Harvest Finance Exploit Explained, Team Announces Plan Of Action

  • The attacker used a flash loan from Uniswap to fund his arbitrage scheme, profiting a total of $24 million in the end.
  • The Harvest Finance team has announced a $100,000 reward for anyone who is able to convince the attacker to return the funds.

Illustration from Shutterstock

An attacker used an arbitrage trade to exploit a weak point in DeFi protocol Harvest Finance, resulting in the loss of $24 million worth of stablecoins from the project’s liquidity pools, the firm said in a post-mortem of the incident on 26 October.

According to the announcement, the event started on 26 October at 02:53 AM UTC with the attacker deploying a smart contract, which carried out the entire attack. He first obtained $50 million in USDC and $18 million in USDT from a flash loan from Uniswap, and then proceeded with swapping $17 million of his USDT to USDC inside the Y pool on Curve.fi, where the funds of Harvest’s vaults were invested.

With the USDC amount increased in the pool, the attacker then proceeded with depositing almost $50 million worth of USDC in Harvest’s USDC vault at a rate of about 0.97 per share, which was lowered from 0.98 per share by the previous transaction. He then exchanged about $17 million worth of USDC back into USDT, raising the rate back to 0.98 per share, and then withdrew his stake from the pool, netting himself more than $600,000 in profits.

All of this was carried out within the context of a single transaction, with the attacker executing 17 transactions aimed at USDC within 4 minutes. He then repeated the same process for the USDT vault, executing 13 transactions targeting the stablecoin within 3 minutes. Around 03:01 AM UTC, the attacker transferred $13 million worth of USDC and $11 million worth of USDT to his own wallet, and then for some unknown reason, sent Harvest Finance $2.5 million worth of USDC and USDT.

Shortly after the attack, the DeFi protocol tweeted that the person behind the exploit “is well-known in the crypto community”, and that they left a “significant amount of personally identifiable information”. The project noted that it did not wish to doxx the attacker, but still offered a $100,000 bounty to whoever was able to convince the attacker to send back the remaining funds.
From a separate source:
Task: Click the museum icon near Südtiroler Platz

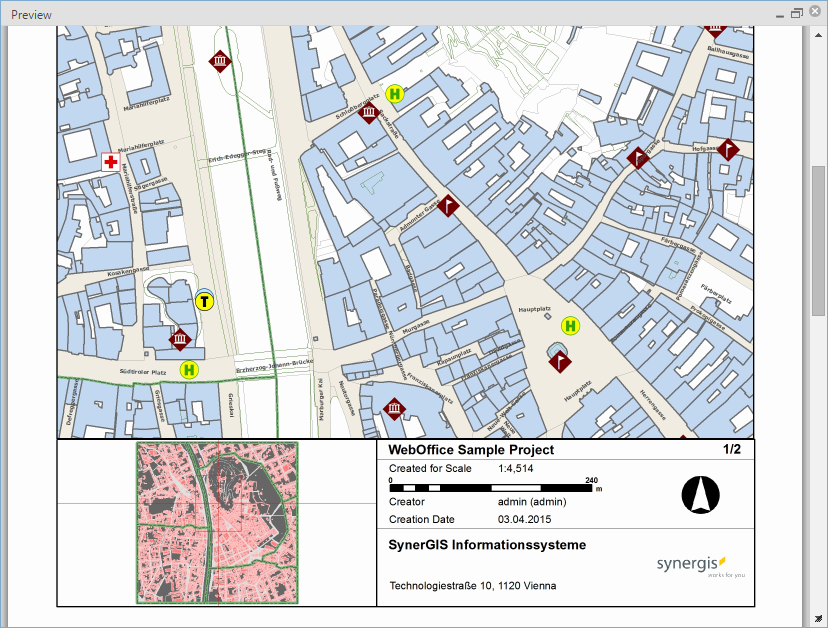Action: pos(180,339)
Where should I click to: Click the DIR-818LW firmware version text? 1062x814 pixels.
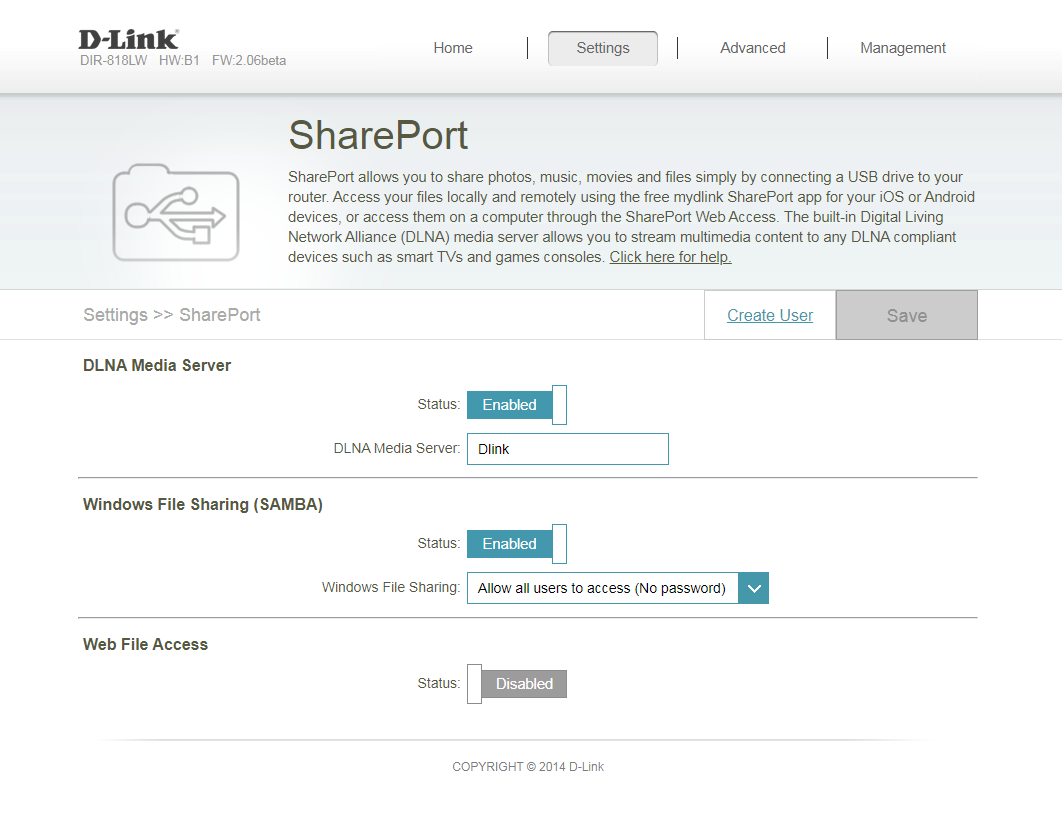[183, 61]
The team behind the project further said in a statement:

“For the attacker: you’ve proven your point, if you can return the funds to the users, it would be greatly appreciated by the community, including many bystanders.”
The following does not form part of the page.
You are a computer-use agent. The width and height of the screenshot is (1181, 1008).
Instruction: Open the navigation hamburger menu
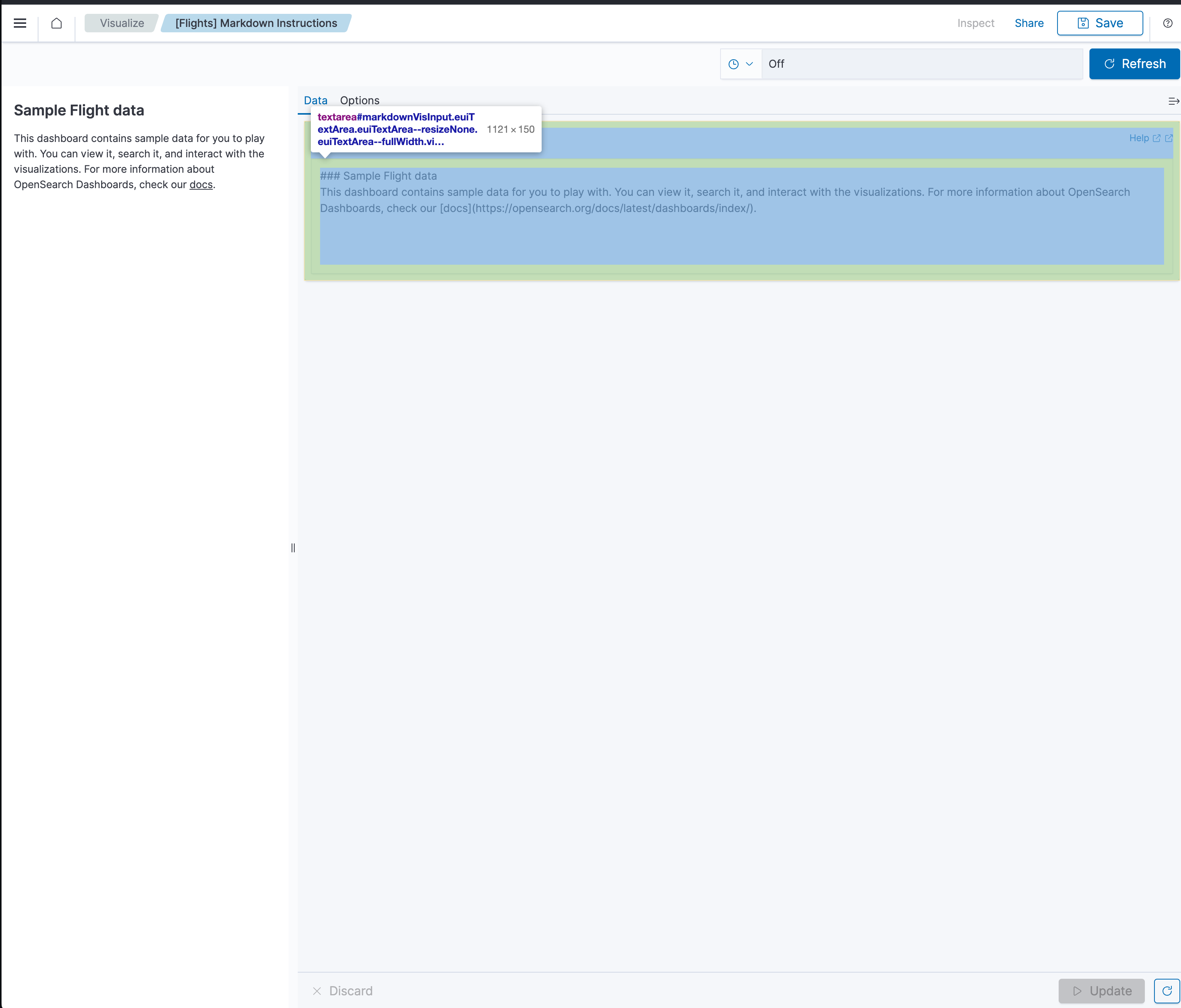[x=20, y=23]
Now, due to the incident, the DeFi protocol is forced to delay the release of its smart contract improvements, which were scheduled for 27 October. The firm had to also withdraw all its funds from the shared pools, and relocated them to their vaults, where they will remain safe and sound until measures are taken against this kind of an attack. Harvest has also gotten in contact with the developers behind MerkleDistributor, and are now working on a tool to distribute the $2.5 million returned by the attacker to affected users.

The project is also pondering over possible mitigation strategies, that can be used to prevent this from happening in the future. Possible options include implementing a commit-and-reveal mechanism for deposits, which will remove the ability to perform deposits and withdrawals within a single transaction. Such a move, however, could potentially increase the gas cost for depositors. Another option is to tighten the threshold for deposit arbitrage check, which is currently at 3%, though this could be limiting deposits in the case of a “natural impermanent loss effects”.